At home Jack and his third wife Babette (Greta Gerwig), a physical trainer like him on a third marriage, preside unsteadily over a brood of children: hyper-analytical Heinrich (Sam Nivola) and intuitive daughter Steffie (May Nivola), both his by previous wives, and Babette’s intense daughter Denise (Raffey Cassidy), along with their own young son Wilder (Henry and Dean Moore).  The domestic atmosphere is marked by vigorous overlapping conversations and a habit of gathering together in front of the television for news reports on plane crashes.

It’s interrupted by a near-to-home disaster, the collision of a gasoline truck with a train transporting toxic chemicals that sends a plume of black smoke into the air.  The result is a mandatory evacuation that sends the family on a road trip marked by hallucinatory scenes of carnage, close shaves with calamity, and a stop at a deserted gas station that might have left Jack contaminated, at least according to some very speculative scientific information derived from a computer simulation.

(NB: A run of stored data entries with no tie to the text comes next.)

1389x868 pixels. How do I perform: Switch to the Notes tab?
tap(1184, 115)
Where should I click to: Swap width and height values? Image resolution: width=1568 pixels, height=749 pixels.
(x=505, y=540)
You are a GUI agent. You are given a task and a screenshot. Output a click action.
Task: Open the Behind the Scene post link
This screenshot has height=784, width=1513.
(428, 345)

But in the aftermath he finds that it’s Babette who’s really obsessed with a fear of death, so much so that she’s entered into an adulterous relationship with a sinister scientist called Gray (Lars Eidinger) who can provide an experimental drug designed to address such a fixation, though one with weird side effects.  Out of jealousy Jack determines to confront the chemist, which he does in a scene reminiscent of the final meeting of Humbert and Quilty; but it proves a less fatal encounter, leading to a meeting with a nun-nurse (Barbara Sukowa) whose ministrations will hardly fill their spiritual void.  But that closing dance number suggests that a place other than a church serves as a substitute venue for that function in society, at least that of 1984, when “White Noise” is set.

The film is as likely as the book to frustrate and antagonize as it is to enthrall.  While some will smile in agreement at its quirky reflections on American culture, both high and low, others will find its satirical strokes either obvious or baffling.  And for every viewer mesmerized by the stately, affected style adopted by Baumbach, cinematographer Lol Crawley and editor Matthew Hannam, there will be another put off by it.

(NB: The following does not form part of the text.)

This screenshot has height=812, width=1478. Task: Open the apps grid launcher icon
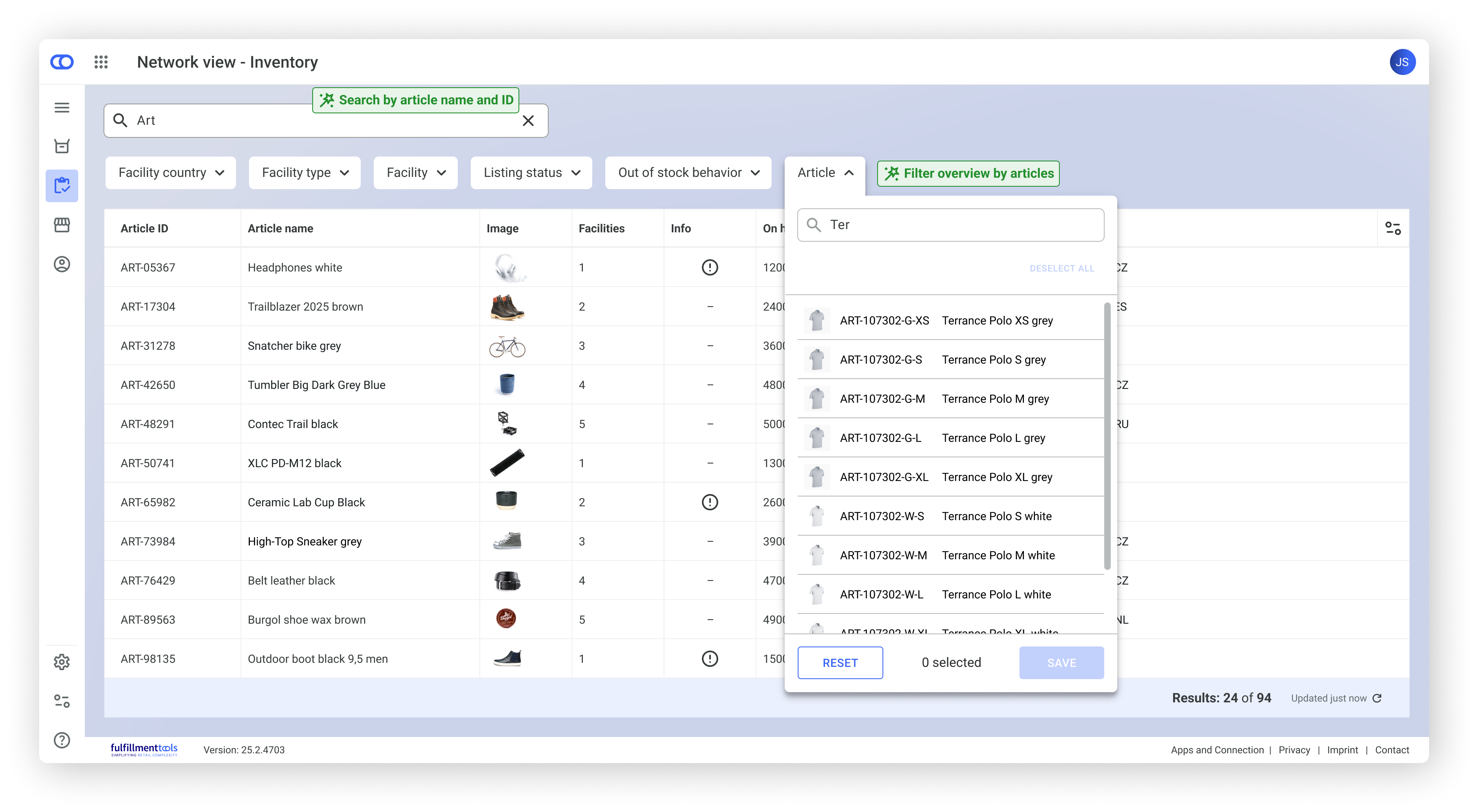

It’s difficult, however, not to be impressed by their facility in achieving the slightly surrealistic mood they’re aiming for, and by the exquisite contributions of production designer Jess Gonchor and costumer Ann Roth in recreating an exaggerated recreation of mid-eighties suburbia.  Danny Elfman’s playfully deranged score adds to the oddball atmosphere.

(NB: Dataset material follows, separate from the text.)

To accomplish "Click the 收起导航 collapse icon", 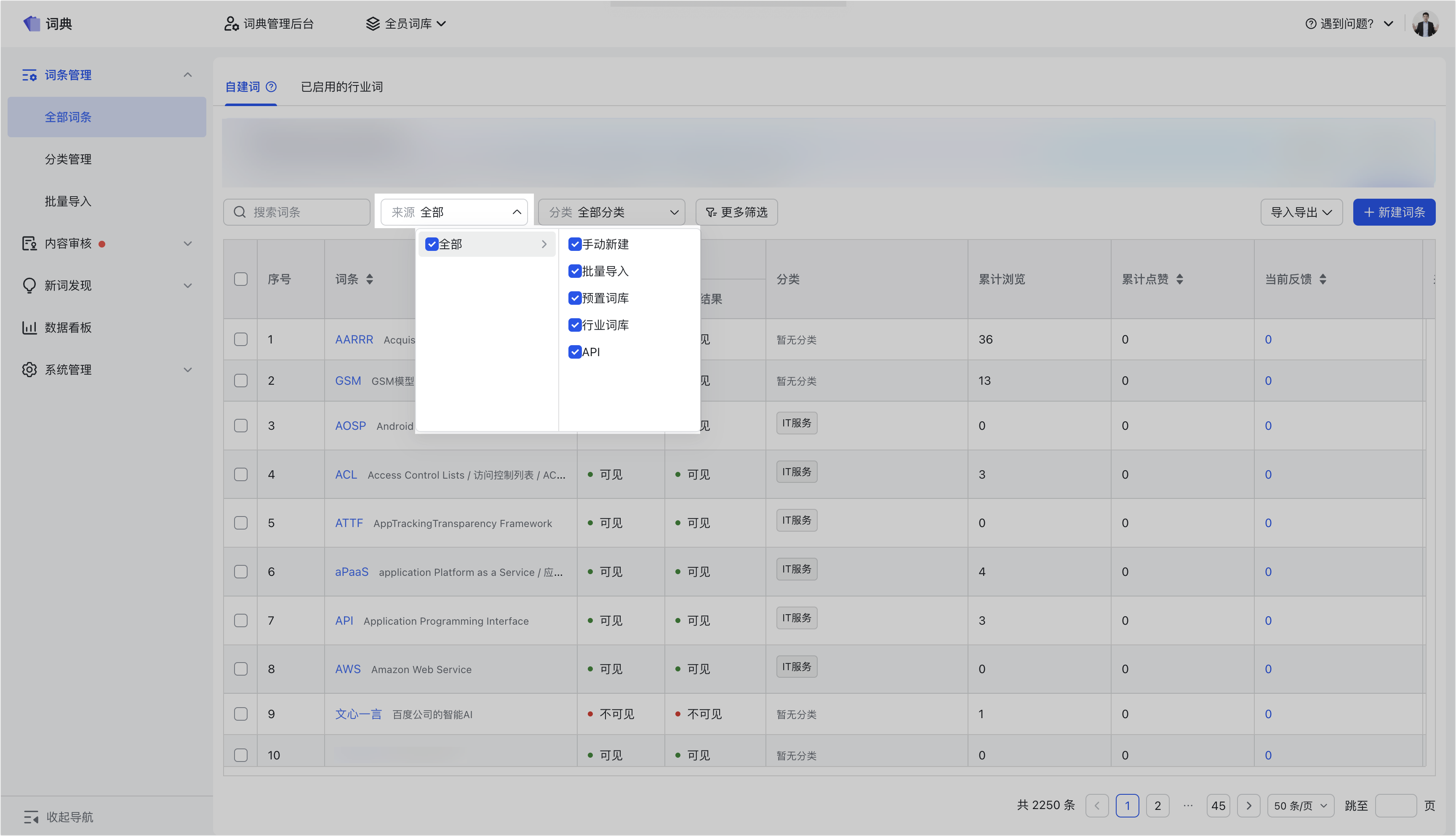I will click(31, 817).
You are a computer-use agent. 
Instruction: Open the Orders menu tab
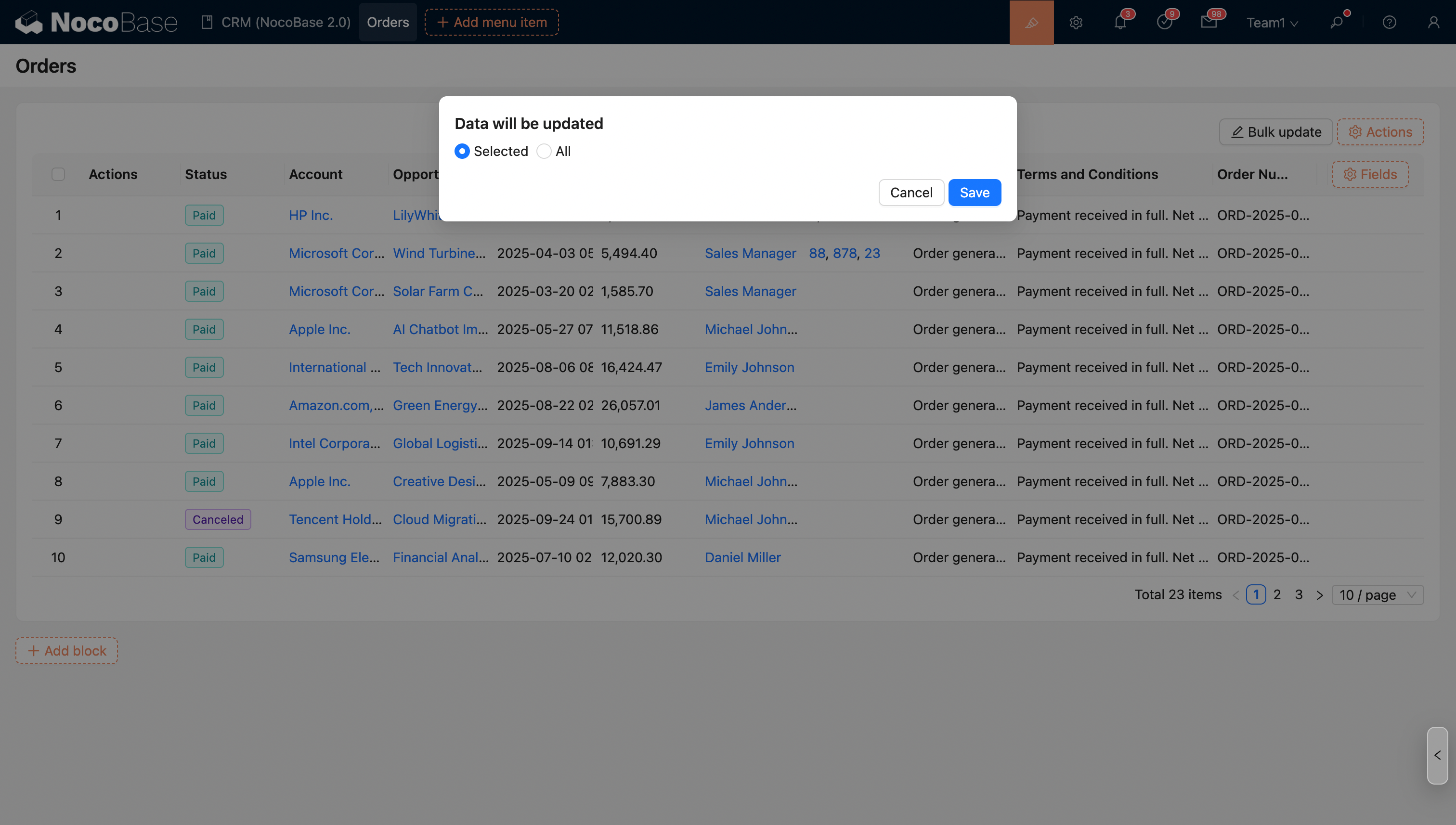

No less important is the success of the cast in fitting themselves into the world DeLillo, as filtered through Baumbach, creates.  The language, which somehow sounds peculiar and unerringly right all at once, requires careful delivery, and Driver, Gerwig, Cheadle and all the supporting players, including the youngsters, manage the job skillfully.  Embodying characters that are both slightly cartoonish and utterly earnest is a difficult balancing act to pull off, and the fact that the actors walk the tightrope so effectively is a major contribution to the film’s effect.

The mordant humor and caustic message of “White Noise” will not be to everyone’s taste, but Baumbach and company have at the very least proven that DeDillo’s brilliant 1985 take on American society was not so unfilmable after all.